SUPPLIED TEXT =
============================================================

A USB Stick as an SSD? A New Silicon Motion SM3282 Single-Chip Controller for USB SSDs
by Anton Shilov on May 31, 2019 3:00 PM EST- Posted in
- SSDs
- Storage
- Silicon Motion
- 3D NAND
- External SSDs
- Computex 2019
- SM3282
Silicon Motion has introduced its first single-chip controller for portable USB SSDs. The SM3282 promises to enable makers of portable drives to offer up to 400 MB/s sequential read speeds in a cost-efficient manner previously unachievable by external SSDs.
Silicon Motion’s SM3282 chip packs a USB 3.0 (aka USB 3.2 Gen 1) controller alongside an SSD controller featuring 2 NAND channels with 4 CE (Chip Enables) per channel, integrated 3.3V/2.5V/1.8V/1.2V voltage regulators, and other necessary things. The chip comes in a 68-pin QFN package and supports the latest types of 3D NAND memory (including 3D TLC and 3D QLC memory featuring up to 96 layers) from all leading suppliers of flash. It also supports both USB Type-A as well as USB Type-C connectors.

============================================================

DATA LINES =
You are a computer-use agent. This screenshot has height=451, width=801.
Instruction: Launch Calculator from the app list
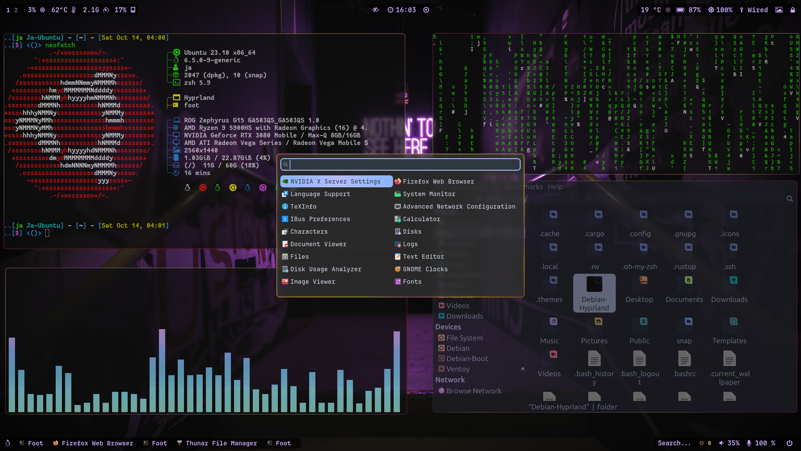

============================================================

LIST OF TASKS =
1. According to the SM3282 article, in what package does the chip come?
2. Update the SM3282 article's passage starting with "A USB Stick" and going on through "by external SSDs.", replacing "portable" with "external".
3. Continue the article on the Silicon Motion SM3282 controller from the point at which it ends.

ANSWERS =
1. A 68-pin QFN package.

2.
A USB Stick as an SSD? A New Silicon Motion SM3282 Single-Chip Controller for USB SSDs
by Anton Shilov on May 31, 2019 3:00 PM EST- Posted in
- SSDs
- Storage
- Silicon Motion
- 3D NAND
- External SSDs
- Computex 2019
- SM3282
Silicon Motion has introduced its first single-chip controller for external USB SSDs. The SM3282 promises to enable makers of external drives to offer up to 400 MB/s sequential read speeds in a cost-efficient manner previously unachievable by external SSDs.

3.
Previously, makers of external SSDs had to use a USB-to-PCIe bridge alongside an SSD controller to build their products, which greatly increased BOM costs as well as the final price. The SM3282 packs all the necessary functionality into a single chip and thus reduces BOM cost of external SSDs.
As far as performance is concerned, the SM3282 can enable external SSDs featuring up to 400 MB/s sequential read and write speeds. Meanwhile, producers of actual SSDs tend to use different types of memory with different interface speeds, so performance of actual devices will vary.
This week Silicon Motion is demonstrating prototype external SSDs based on the SM3282 at Computex. Expect commercial drives powered by the controller to be available in the coming quarters at a variety of price bands.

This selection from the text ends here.